October 29, 2017 GMT

WALTHAM -- Chronic-pain sufferers live in your neighborhood.

About one of three Americans experience daily chronic pain, as tens of millions descend upon doctors’ offices to receive scripts for prescription pills.

But what if there was another way? What if sufferers could treat chronic pain without taking opioids every day?

Officials at NeuroMetrix want residents to know there’s a drug-free alternative. The company along the Route 128 corridor produces Quell, a wearable technology that treats chronic pain. The FDA-cleared device is available without a prescription.

Quell, placed around a person’s calf, stimulates the individual’s leg with a high-frequency buzzing sensation. This sends signals to a person’s brain, which triggers the bodies’ natural pain-blocking response.

“We say, ‘We hack the brain to treat chronic pain,’” said NeuroMetrix Chief Commercial Officer Frank McGillin.

“We trigger the release of naturally-occurring opioids to block the pain signals,” he added.

Eighty-one percent of users have reported improvement in their chronic pain, according to McGillin. Almost 70 percent of users reported a reduction in their pain medication.

The company was founded by Shai Gozani in 1996 as a spinoff from the Harvard-MIT Division of Health Sciences and Technology. Its focus at the start was on diagnostic tests in doctors’ offices to detect nerve conditions, such as diabetic neuropathy and carpal tunnel syndrome.

Then five years ago, the company turned to addressing the problems that diabetics face daily.

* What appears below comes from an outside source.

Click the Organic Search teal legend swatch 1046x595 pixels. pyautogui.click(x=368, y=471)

Their mission was to treat chronic pain, which led to Quell.

“For so long, it has been a one-size-fits-all approach for chronic-pain sufferers,” said the CCO of NeuroMetrix, which gave a presentation at a recent Middlesex District Attorney Lowell Opioid Task Force meeting. “It has been easy for doctors to just write a prescription for pills.

“But people need to be aware of alternatives. They need more options,” he added.

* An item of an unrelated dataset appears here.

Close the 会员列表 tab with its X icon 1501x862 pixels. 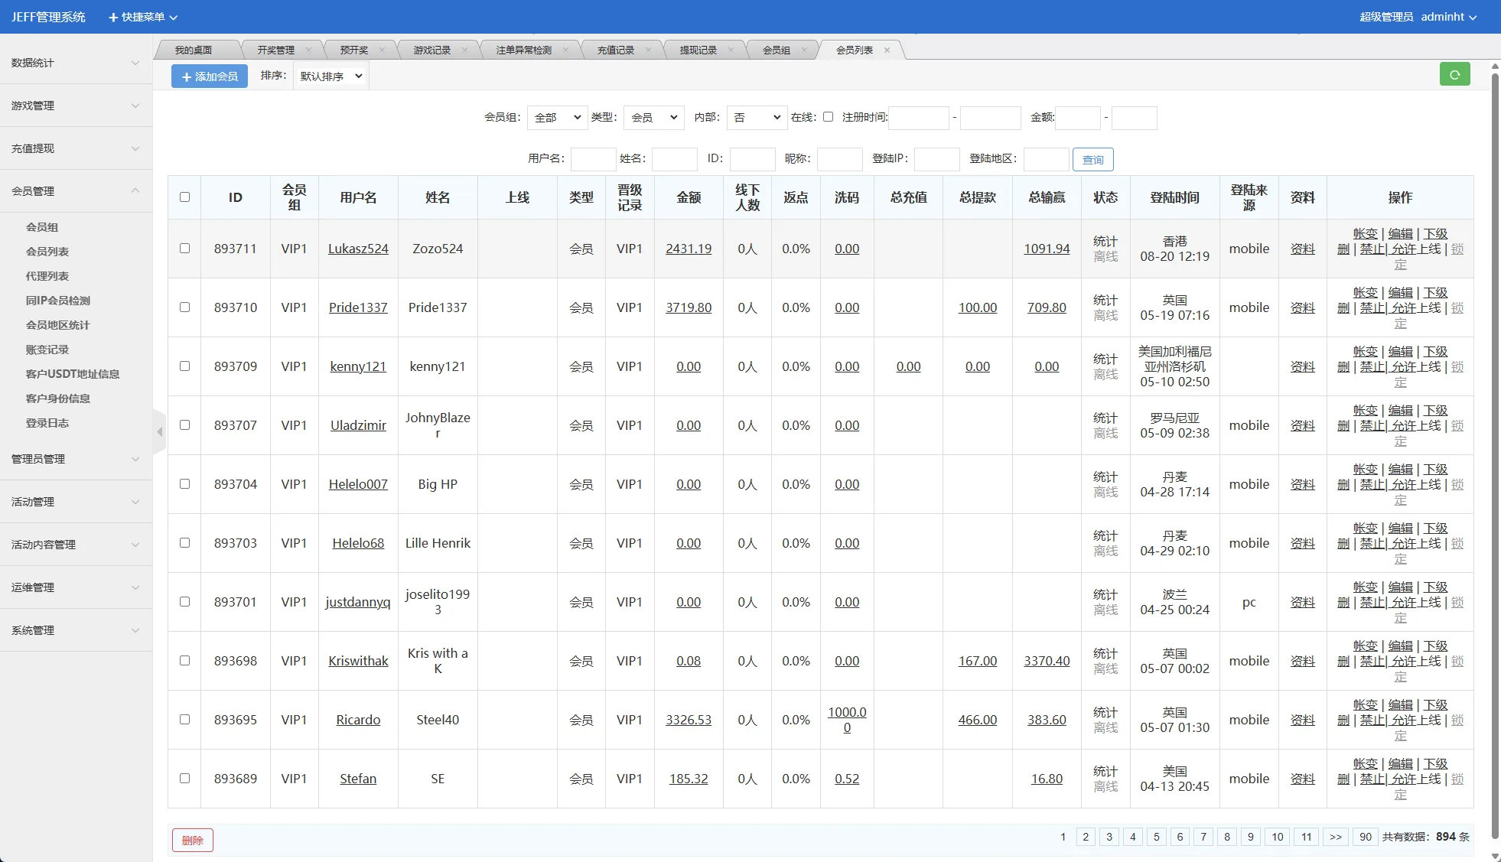(x=887, y=50)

With this option, a user secures the device in a leg band -- looking like something a runner might wear. An electrode snaps into the back.

Quell also has a water-based gel and silver arrays; the electrical stimulation is transmitted through these arrays, and the gel provides contact to the skin.

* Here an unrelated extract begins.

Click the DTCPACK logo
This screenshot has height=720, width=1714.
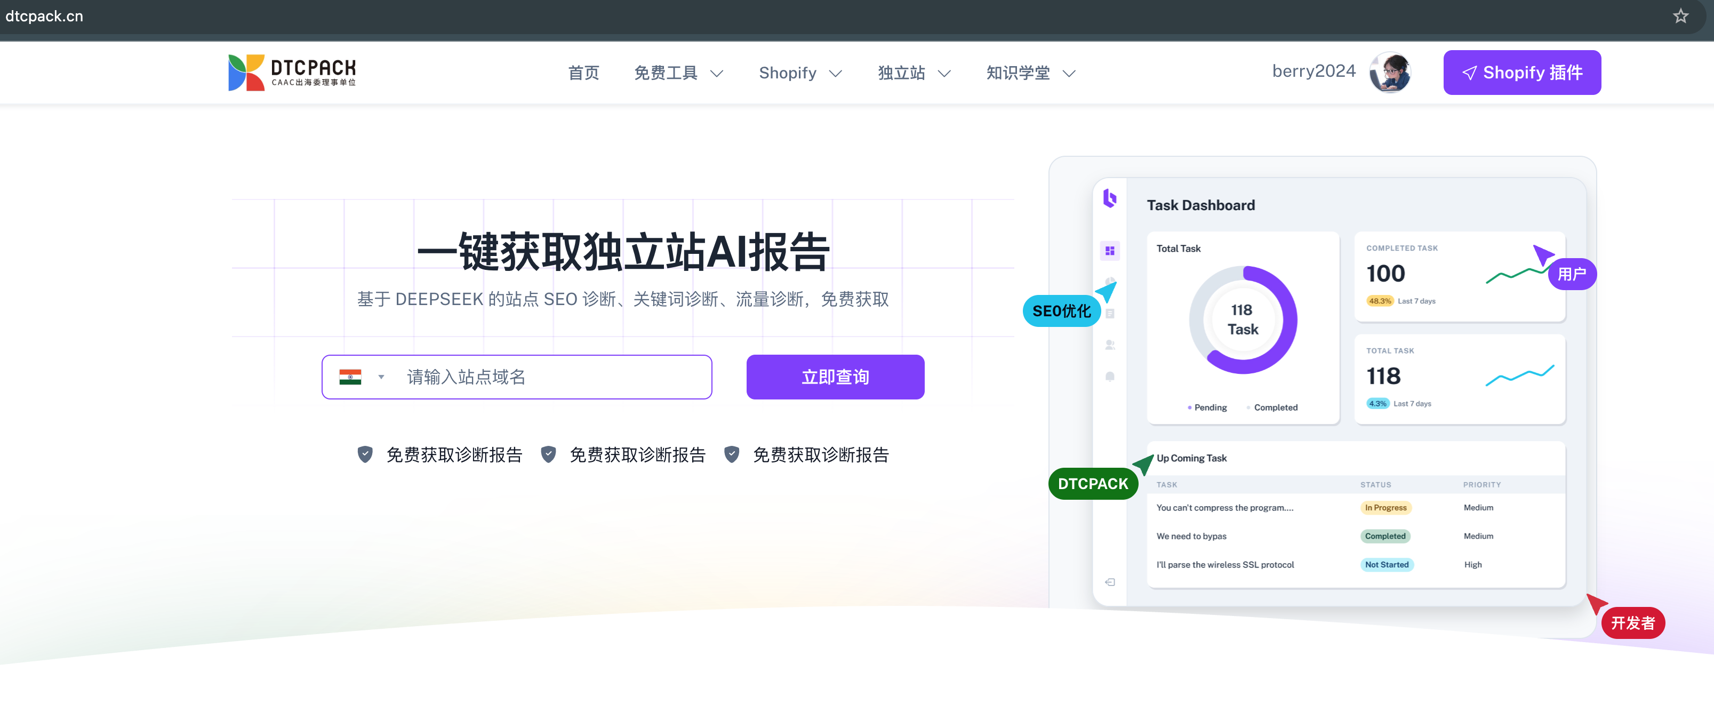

“This is the way we zap your nerves,” McGillin said.

Quell comes with a rechargeable battery that can last for five days without charging.

The device is worn on the calf regardless of the source of pain, whether it’s back pain, arthritic pain or diabetic nerve pain.

“It’s a great place to stimulate sensory nerves (the calf),” McGillin said. “And it’s pretty convenient and a discrete place to wear it.”

The technology is personalized; when someone uses it for the first time, they calibrate it to their needs. They can use a smartphone app to calibrate the right level of dosage.

During the two-minute calibration, the user feels a tingle -- a low-energy pulse. The device learns the user’s sensory threshold, and can calculate the dosage to treat their pain.

Quell then delivers automated stimulation every other hour, and the user can go about their day during the therapy. The technology is also FDA-cleared for use while sleeping.

“People in pain don’t sleep well,” McGillin said. “It’s a vicious cycle that if you’re not getting good sleep, it increases your sensitivity to pain.”

The smartphone app tracks the user’s sleep.

“It’s a good objective measure that your pain is getting better if you’re sleeping more,” he added.

The interactive app also provides other feedback, including the user’s activity and gait.

“We’ve heard repeatedly from users that they’re excited there’s a drug-free option that’s credible, clinically-proven and can make a difference in their life,” McGillin said.

Quell is produced in Woburn. They ship about 100,000 products a year from that facility.

A few hundred physicians dispense Quell out of their offices, including podiatrists. The product can be purchased at some CVS and Best Buy stores, along with on Amazon. It can also be purchased online at .

Quell costs $249 for the starter pack. A one-month supply of electrodes cost $29.95.

“It comes out to $1 a day, which compared to the cost of copays and medication is a good value,” McGillin said.

The Middlesex District Attorney’s Office declined to comment for this story.